Predicting The Random Path

As I’ve probably mentioned before, randomness and probability are highly unintuitive ideas. Not that we can’t understand what they are, but that their natures make it difficult to predict what will happen in specific situations. One great example of probability comes from an idea we call the random path. Imagine a person walking down the street. Before taking a step, they have to spin around until they are facing in a random direction. This erratic motion could lead to a completely chaotic mess with interesting applications to study, but this experiment also has some problems. Motion creates momentum, so our walker might tend towards one direction over another. They might also spin for the same amount of time each step, always turning precisely 270 degrees.

Instead, let’s look at the simplest version of this example: the one dimensional path. We’ll start by setting a meeple on the zero step of a physical number line. For each step, we’ll flip a coin and roll 1d10. If the coin shows heads, we’ll move to the left a number of spaces equal to the d10 roll. If the coin shows tails, we’ll move to the right.

Let’s also attempt to answer the following two questions:
a. Can we predict where the meeple will be after 10 turns?
b. How long does the number line need to be for a 10 turn walk?


So, like any good statistician, I first tried it out. I completed a series of ten experiments and recorded my results. My results varied from 12 on the right to 31 on the left. Seven of my random paths ended on the left, while only three went right. I hadn’t expected any significantly larger numbers, but I was certainly hoping!

I could have instead looked at this mathematically right from the start. D&D players are very aware that the average result of a ten-sided die is 5.5. I could just consider an average roll every turn. We might also expect that in ten coin flips, we might get heads and tails each five times.
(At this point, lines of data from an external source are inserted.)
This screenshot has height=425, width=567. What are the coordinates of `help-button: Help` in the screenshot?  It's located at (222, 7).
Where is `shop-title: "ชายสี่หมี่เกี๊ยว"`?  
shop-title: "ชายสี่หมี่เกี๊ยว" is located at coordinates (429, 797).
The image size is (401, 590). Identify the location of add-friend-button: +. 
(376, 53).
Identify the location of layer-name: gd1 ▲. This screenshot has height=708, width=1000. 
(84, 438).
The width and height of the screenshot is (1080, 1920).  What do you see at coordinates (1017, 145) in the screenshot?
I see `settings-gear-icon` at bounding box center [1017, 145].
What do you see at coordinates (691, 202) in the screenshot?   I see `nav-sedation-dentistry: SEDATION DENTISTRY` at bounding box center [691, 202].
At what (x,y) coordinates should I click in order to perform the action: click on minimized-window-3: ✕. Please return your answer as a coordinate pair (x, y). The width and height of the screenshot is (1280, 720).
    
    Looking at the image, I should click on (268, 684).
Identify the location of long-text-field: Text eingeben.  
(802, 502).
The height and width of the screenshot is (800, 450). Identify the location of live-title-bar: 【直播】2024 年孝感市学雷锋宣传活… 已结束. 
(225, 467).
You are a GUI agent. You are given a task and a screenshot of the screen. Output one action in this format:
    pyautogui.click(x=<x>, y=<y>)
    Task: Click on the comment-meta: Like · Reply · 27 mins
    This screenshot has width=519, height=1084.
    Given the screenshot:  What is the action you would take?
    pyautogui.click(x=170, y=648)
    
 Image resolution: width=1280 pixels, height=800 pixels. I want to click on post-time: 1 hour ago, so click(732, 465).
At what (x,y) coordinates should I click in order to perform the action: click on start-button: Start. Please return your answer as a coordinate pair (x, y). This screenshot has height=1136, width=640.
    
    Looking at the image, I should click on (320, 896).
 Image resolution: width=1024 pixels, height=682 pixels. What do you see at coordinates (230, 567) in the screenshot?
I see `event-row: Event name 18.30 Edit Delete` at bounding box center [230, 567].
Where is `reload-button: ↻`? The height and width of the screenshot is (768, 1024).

In that case, our theoretical average result would be to end up right where we started at zero.

My results are clearly not average, because I never returned a zero! My results weren’t far off, but I need more data to see what’s about to happen. I sent a request out on Twitter and within minutes (Thanks @LtHummus!), I had 1000 additional results and the ability to create as many more as I wanted. What I ended up confirming was one of the most important theories of statistics: given enough results, the experimental mean matches the theoretical. This doesn’t mean I can tell precisely where an individual path will end, but it does give us some place to start.


The second task is significantly more interesting. It feels more likely that we’ll get a result like zero, but the big question is how far does our number line need to stretch. We can see that a result of 100 to the left or right is entirely possible, but it isn’t very likely—in fact, the odds are 1 in 5,120,000,000,000 that the meeple ends up at one of the two extremes! So, how many numbers do we need in our line?

Take a look at this data all grouped up. Our experiment forms a simple bell curve! This kind of data is the easiest to analyze. We can see the most of the results are clustered around zero. To talk more mathematically about this clustering, we need to know the standard deviation of our data. The standard deviation measures how grouped our data happens to be. If the standard deviation is small, the data is clumped around the mean. With a large standard deviation, the data is more spread out.

Lucky for us, we’ve got a solid bell curve. In a problem like ours, statisticians know that 68% of all results will lie within one standard deviation of the mean. So 68% of all paths will end somewhere between 20 to the left and 20 to the right. To get 99.7% of all paths in our number line, we only need to get out to 61 on each end! Anything beyond that would be a pretty rare outlier. Even in the 1000 data points I took, none of them fall outside this range.

Overall, our experiment is impossible to predict. Given the random nature of each path, there are just too many possible permutations to consider. However, we can certainly say that it is very likely that the result will end between 61 to the left and right, and we definitely wouldn’t be surprised if it was much closer to zero. Going deeper requires some tougher statistics that we’ll save for another day.


Why in the world am I talking about randomness like this? Because patterns exist in everything. We can look at self-similarity in chaos theory and fractals, but let’s think about where randomness shows up in games. When someone dislikes a game because it is “too random,” often it’s because the final outcome is too hard to predict. A chosen action may not propel someone in the direction they were hoping.

Games involving chance make it clear that specific outcomes are not completely within a player’s control. Clank! isn’t too different from the random path problem. Looking into whether a player will be able to move the right number of spaces involves analyzing their deck and doing a very similar kind of calculation. In this case, rather than rolling 1d10, we’re considering how many cards in the deck have a movement icon.

Cards in Clank! may have icons for Purchasing, Movement, or Fighting enemies. The success and consequences of a player’s actions depend on what happens to be on the cards they draw that turn. They may have an average of one movement a turn, but may instead end up with turns having no movement or other turns with three moves when only one is needed. What we can see from problems like the random path is that if I have 19 cards in my deck and only 4 have a movement icon, the probability that I draw 3 or 4 of them in one turn is very unlikely—but can I get 2? Is that too extreme? All of that leads to the tension that helps make Clank! such an incredible game!

Other games involving randomness include dice games like Zombie Dice and Las Vegas, but also resource gathering games like Catan or Valeria: Card Kingdoms. In each of these games, looking at all the possibilities and paring them down to the realistic probabilities is the key to defeating their internal randomness.